Cultural Belonging. What is it?

Boulogne-Billancourt, as seen from the Sein. - Photo by Giles Rambault, Flickr

Where do I belong and do I belong anywhere?” That is the question. It’s a question that I have asked myself since my arrival in Vancouver nine years ago and has preoccupied me significantly at times. Probably because it is very difficult and complicated to answer.

I was born in Levallois-Perret, a suburb of Paris, and spent my first eleven years in Boulogne-Billancourt, another suburb of Paris. However, I never obtained a French passport for the good and simple reason that France does not give French citizenship automatically to those born on its territory. According to the paolitical authorities of this world, since my parents were Canadian, I was also.

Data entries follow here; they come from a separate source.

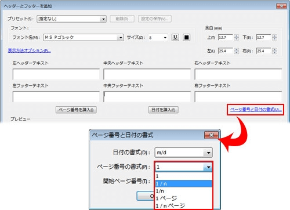This screenshot has height=210, width=290.
Task: Close the ページ番号と日付の書式 dialog
Action: click(211, 135)
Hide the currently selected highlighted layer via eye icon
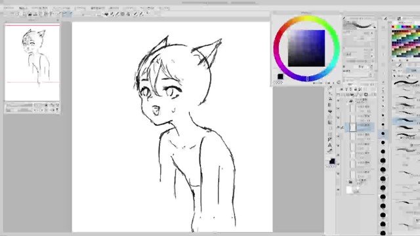Viewport: 420px width, 236px height. tap(339, 127)
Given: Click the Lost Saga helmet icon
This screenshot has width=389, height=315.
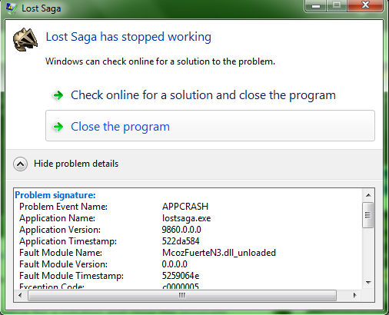Looking at the screenshot, I should 25,40.
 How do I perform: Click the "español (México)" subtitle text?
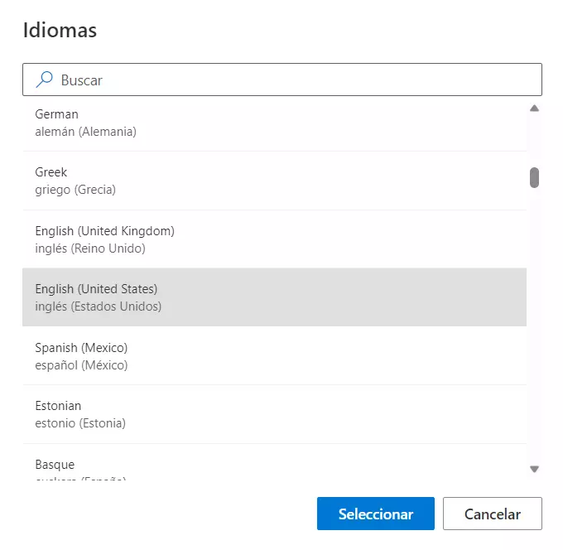point(81,365)
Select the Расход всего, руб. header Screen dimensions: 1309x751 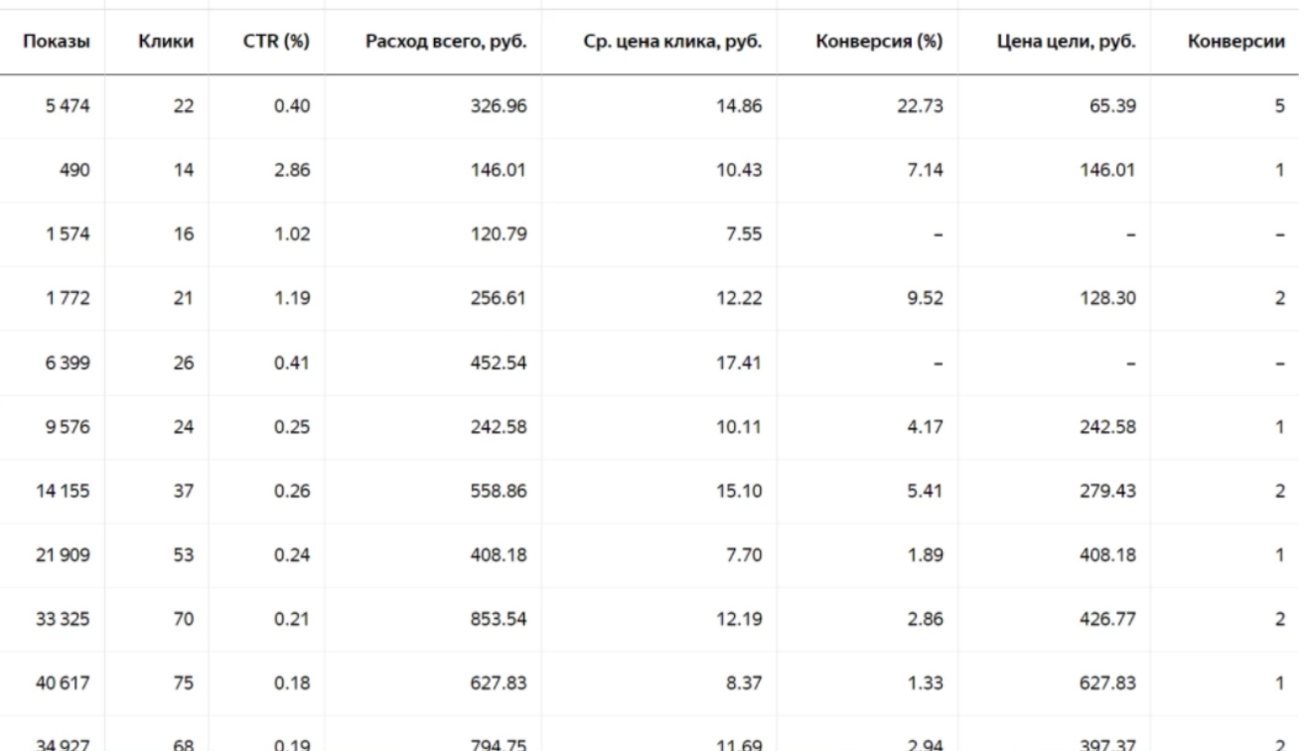click(x=447, y=44)
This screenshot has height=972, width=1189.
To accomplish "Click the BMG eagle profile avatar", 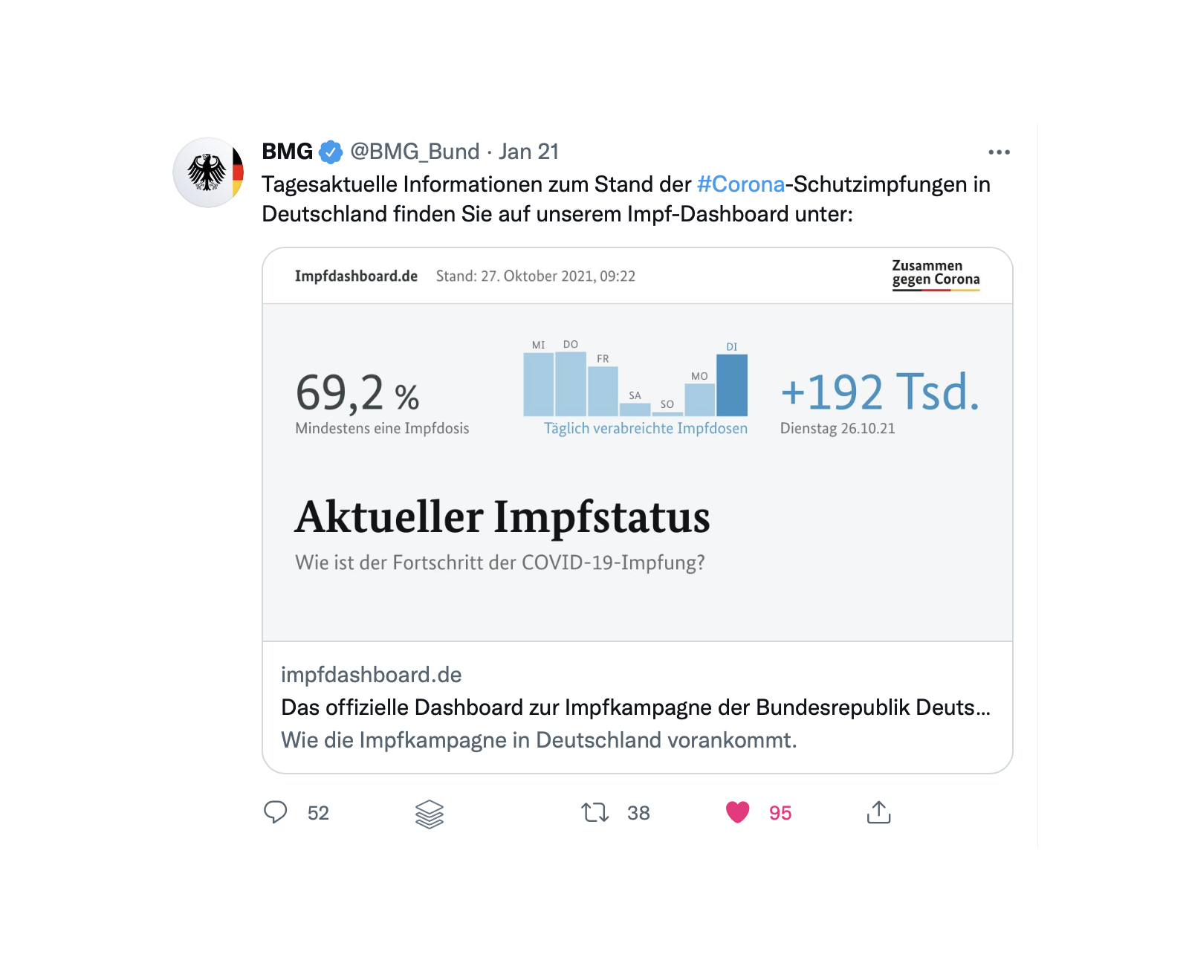I will tap(209, 172).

Although it’s true that, thanks to my parents, I spoke fluent English and was daily immersed in a family environment that wasn’t French, it would have nevertheless been much more logical to consider me as French.

In everything, I considered myself as such. The History of France that I learnt at school was not the History of a people amongst whom I was a guest. Indeed, it was the History of my country, my homeland.

The culture that surrounded me permeated my way of thinking and living. I lived and anticipated a French life. I saw extending before me a path going through collège and lycée, leading to an adult life of which I knew very little, save that it would preferably take place in my native country.

But, my parents desiring to return to Vancouver, the city of their own childhood, to be closer to their ageing parents, I had to leave France in 2003. This move completely turned my world upside down. I felt uprooted due to this separation from my country that had been forced on me. I thought constantly about the friends I had left behind as well as almost all those people that had formed the world of my childhood. The worst thing was to know that they were getting along fine without me, that things would change without my being there to experience it.

At the same time, I kept making a continuous comparison between Paris and Boulogne-Billancourt on one hand, and Vancouver on the other. The city that many consider one of the best in the world suffered, in my eyes at least, by this comparison. I lamented the lack of history of Vancouver and its smallness relative to the French capital.

Its charms, its beaches and mountains, were so many things that I was insensitive to. At the first chance I planned to return to France. My heart was torn.

Nevertheless, over seven years spent living in Vancouver, the hurt obviously attenuated itself, perhaps even disappeared. If it hadn’t done so, my life would have been quite difficult. I felt more and more happy and even started to feel Canadian. I thought less and less about the existence I had left behind and in the end felt very little feeling of loss. The situation has change a bit since then, starting in 2010.

I have gone back to France twice since I moved, for summer holidays in 2006 and 2010. The first time, I immediately felt back home. Hearing French spoken around me elated me, as well as speaking French all day long with the childhood friends with which we were staying. The reintegration was quick. However, in 2010 it was less so, because although I had continued to maintain my French thanks to pursuing my education in French Immersion, I had neglected all other contact with my French side. Even as regards the language, I was less sure of myself orally than I would have wanted, particularly in everyday life.

As a result, as soon as I got back to Vancouver, I decided to reconnect with the French side of my identity. That’s why I now speak French at home, follow French news and listen to French music.

This reconnection has had two effects. On the one hand, I realized that I still had, without knowing it, a hole that moving here left me, that reconnecting with my French side has allowed me to fill. So, I feel happier and more whole now. Nonetheless, the second effect has been to give me again a sense of not really being at home in Vancouver, and therefore the desire to return to France, at least to see whether I feel more at home in Paris or Vancouver. What I’m scared of is that I might not really feel at home anywhere. That’s why, for the moment, the answer to give to the question I started this piece by is so unsure.